# Measuring Land Productivity with Harmonized Landsat and Sentinel-2: A Cloud Native Approach

The cloud native geospatial paradigm has the potential to make Earth observation analysis accessible to more people, more easily.
In the simplest terms, instead of downloading data before performing an analysis, it’s now possible to stream data directly from the cloud.

This notebook walks through the steps required to query and load NASA's Harmonized Landsat and Sentinel-2 (HLS) data using a Spatio-Temportal Asset Catalog (STAC), and how to use that data to investigate land productivity.
Importantly, the benefit of using a cloud native approach is that there is no requirement to download and process individual scenes. 
Instead, a query is used to identify the relevant scenes, and then software is used to only load a relevant portion of those scenes into the computer's memory. 

## Use case: measuring land productivity for SDG Indicator 15.3.1

Sustainable Development Goal 15 is to "Protect, restore and promote sustainable use of terrestrial ecosystems, sustainably manage forests, combat desertification, and halt and reverse land degradation and halt biodiversity loss".
Under this goal is Target 15.3, which stipulates "By 2030, combat desertification, restore degraded land and soil, including land affected by desertification, drought and floods, and strive to achieve a land degradation-neutral world".
The relevant indicator is 15.3.1: "Proportion of land that is degraded over total land area", which has three sub-indicators: trends in land cover, trends in land productivity or functioning, and trends in carbon stocks above and below ground. 

![Flowchart demonstrating that three indicators make up SDG indicator 15.3.1](images/steps_for_indicator_1531.png "SDG Indicator 15.3.1 Methodology")
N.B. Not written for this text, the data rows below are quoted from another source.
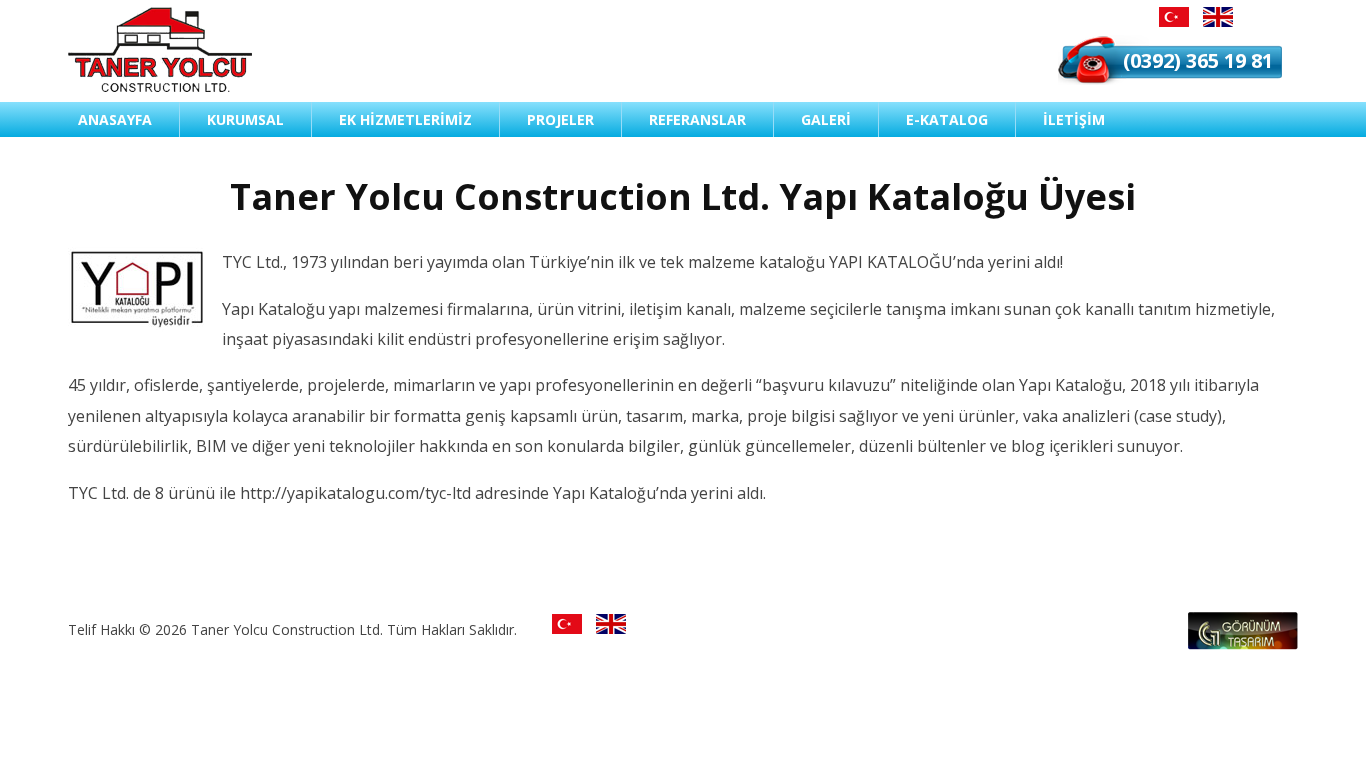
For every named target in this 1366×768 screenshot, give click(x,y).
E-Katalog (947, 119)
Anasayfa (115, 119)
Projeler (560, 119)
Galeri (826, 119)
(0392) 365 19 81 (1198, 60)
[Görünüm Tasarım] (1243, 644)
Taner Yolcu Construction (160, 49)
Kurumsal (245, 119)
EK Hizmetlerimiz (405, 119)
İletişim (1074, 119)
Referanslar (697, 119)
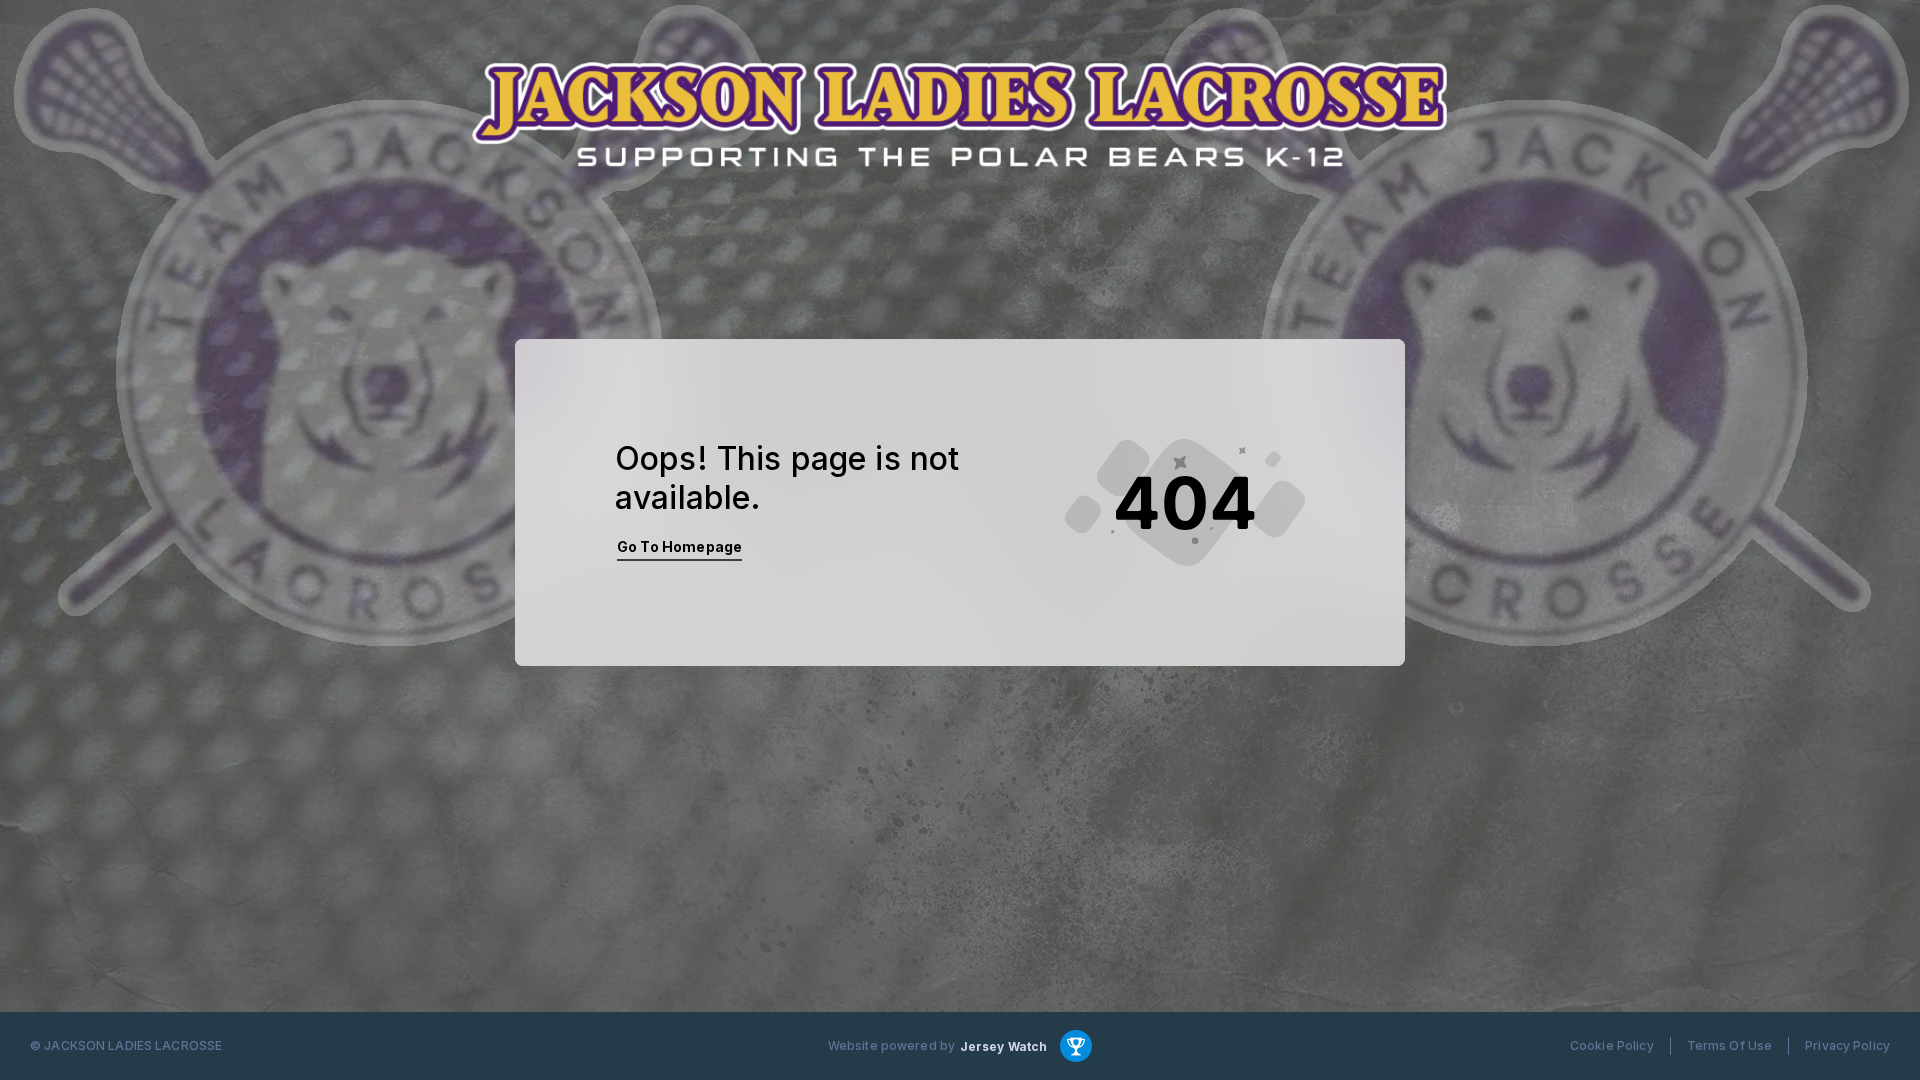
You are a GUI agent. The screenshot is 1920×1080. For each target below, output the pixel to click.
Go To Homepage (679, 546)
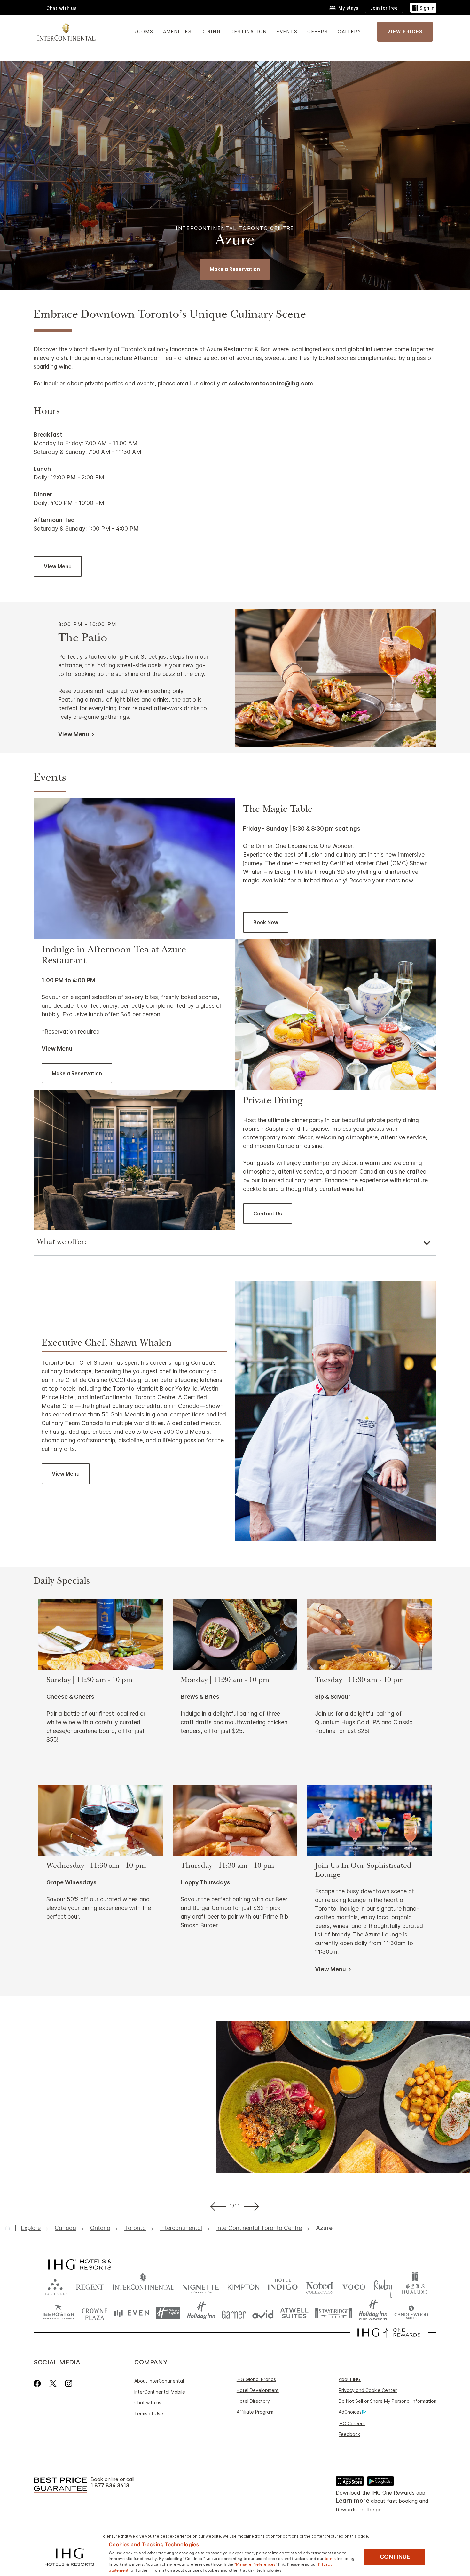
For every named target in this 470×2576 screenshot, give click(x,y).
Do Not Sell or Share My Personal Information (387, 2401)
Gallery (349, 31)
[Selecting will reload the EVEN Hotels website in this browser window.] (131, 2312)
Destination (249, 31)
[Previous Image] (217, 2206)
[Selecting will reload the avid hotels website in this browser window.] (263, 2312)
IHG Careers (352, 2423)
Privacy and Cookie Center (368, 2390)
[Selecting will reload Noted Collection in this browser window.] (319, 2285)
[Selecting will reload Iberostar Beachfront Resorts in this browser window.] (58, 2312)
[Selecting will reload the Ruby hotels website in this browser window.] (382, 2285)
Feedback (349, 2434)
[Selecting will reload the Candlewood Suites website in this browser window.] (411, 2312)
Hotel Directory (253, 2401)
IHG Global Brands (256, 2379)
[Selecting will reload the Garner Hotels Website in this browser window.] (234, 2312)
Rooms (143, 31)
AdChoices (350, 2412)
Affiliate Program (255, 2412)
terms (330, 2558)
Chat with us (147, 2402)
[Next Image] (253, 2206)
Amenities (177, 31)
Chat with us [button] (61, 8)
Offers (317, 31)
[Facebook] (38, 2383)
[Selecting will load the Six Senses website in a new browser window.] (55, 2285)
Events (287, 31)
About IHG (350, 2379)
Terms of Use (148, 2413)
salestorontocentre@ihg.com (271, 383)
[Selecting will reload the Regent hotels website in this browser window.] (90, 2285)
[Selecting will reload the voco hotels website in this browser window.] (353, 2285)
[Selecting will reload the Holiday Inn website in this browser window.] (201, 2312)
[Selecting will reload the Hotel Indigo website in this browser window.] (283, 2285)
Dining (211, 31)
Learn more (352, 2500)
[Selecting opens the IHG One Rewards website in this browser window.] (388, 2332)
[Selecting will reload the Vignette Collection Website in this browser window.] (200, 2285)
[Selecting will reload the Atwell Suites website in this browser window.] (294, 2312)
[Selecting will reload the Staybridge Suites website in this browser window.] (333, 2312)
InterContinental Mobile (159, 2391)
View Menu (57, 1048)
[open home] (10, 2228)
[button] (423, 8)
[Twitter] (53, 2383)
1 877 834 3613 (109, 2485)
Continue (395, 2557)
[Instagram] (68, 2383)
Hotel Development (258, 2390)
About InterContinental (159, 2381)
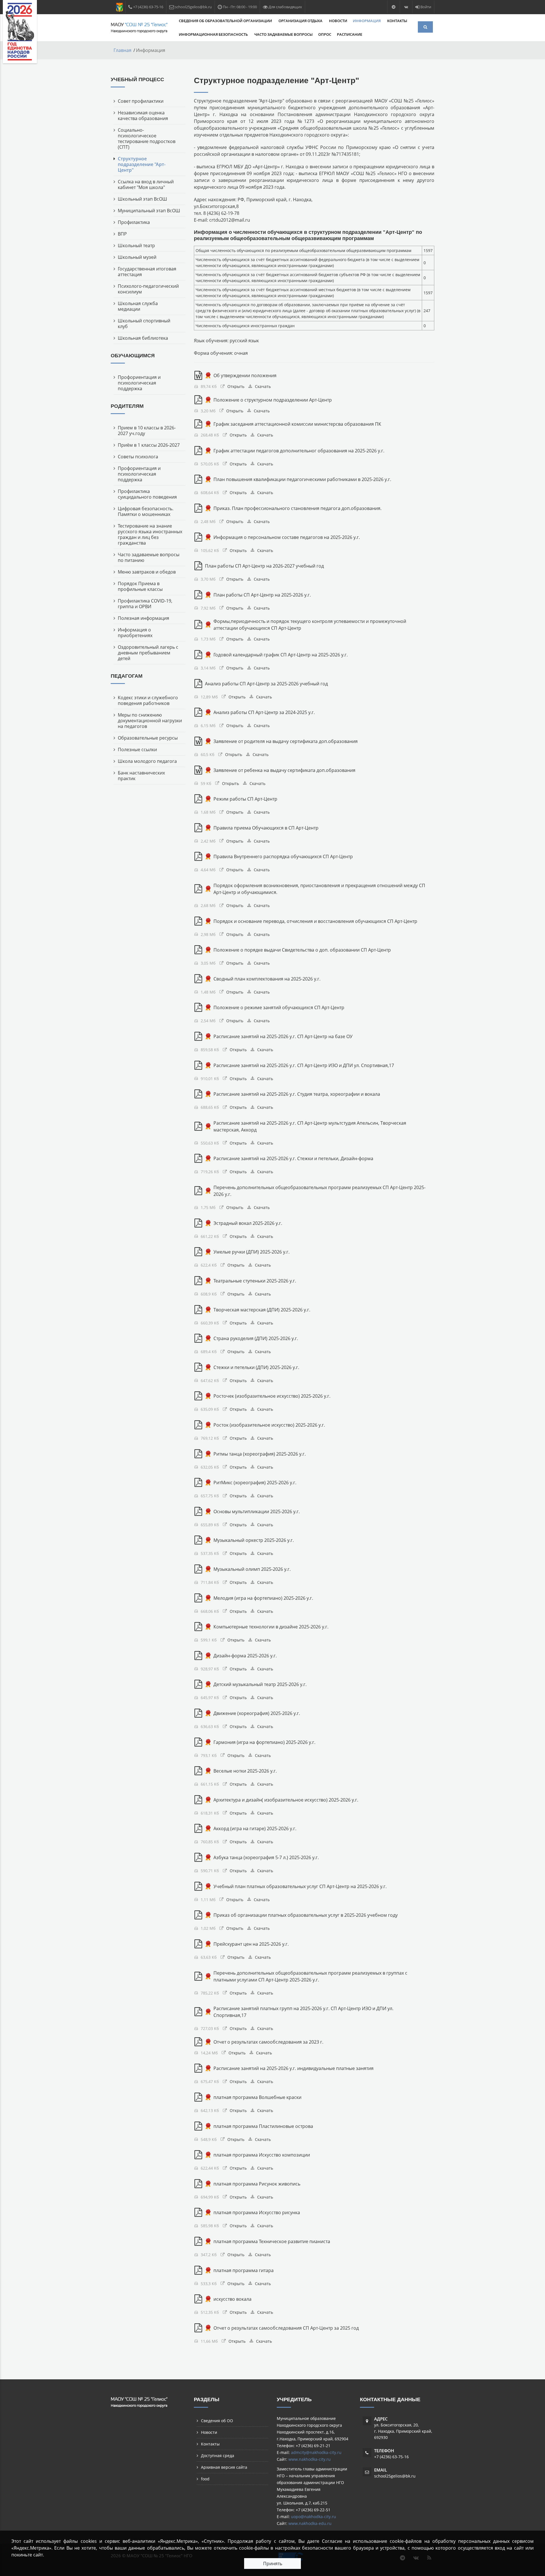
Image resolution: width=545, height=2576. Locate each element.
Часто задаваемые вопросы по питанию (148, 557)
*Figure 1. Steps to derive the indicator from the sub-indicators where ND is not degraded and D is degraded. Source: [Good practice guidence. SDG Indicator 15.3.1](https://www.unccd.int/resources/manuals-and-guides/good-practice-guidance-sdg-indicator-1531-proportion-land-degraded).*

Earth observation data has a strong role to play in all three sub-indicators, and regular remote sensing of the environment from satellites can assist with looking at trends in both land cover and land productivity. 
As a demonstration, this notebook focusses on the land productivity subindicator, rather than the full 15.3.1 indicator.
For more information, we recommend the following resources:

* [Good practice guidance. SDG indicator 15.3.1, Proportion of land that is degraded over total land area. Version 2.0.](https://www.unccd.int/resources/manuals-and-guides/good-practice-guidance-sdg-indicator-1531-proportion-land-degraded)
* [Satellite Data Requirements for SDGIndicator 15.3.1](https://ceos.org/sdg/files/supportsheets/SDG_15.3.1_EO_Satellite_Data_Requirements_31Aug2022.pdf)
* [TRENDS.EARTH: tracking land change](https://maps.trends.earth/map?tab=layers&zoom=7&center=lat%3D-8.477805461808186%26lng%3D-67.87353515625001&layers=%5B%5D&basemap=satellite)


## Application area

This notebook will calculate the trend in land productivity for a region of agriculture and forest on the Ba River in Fiji.
This region shows some significant land clearing from 1984 through to today.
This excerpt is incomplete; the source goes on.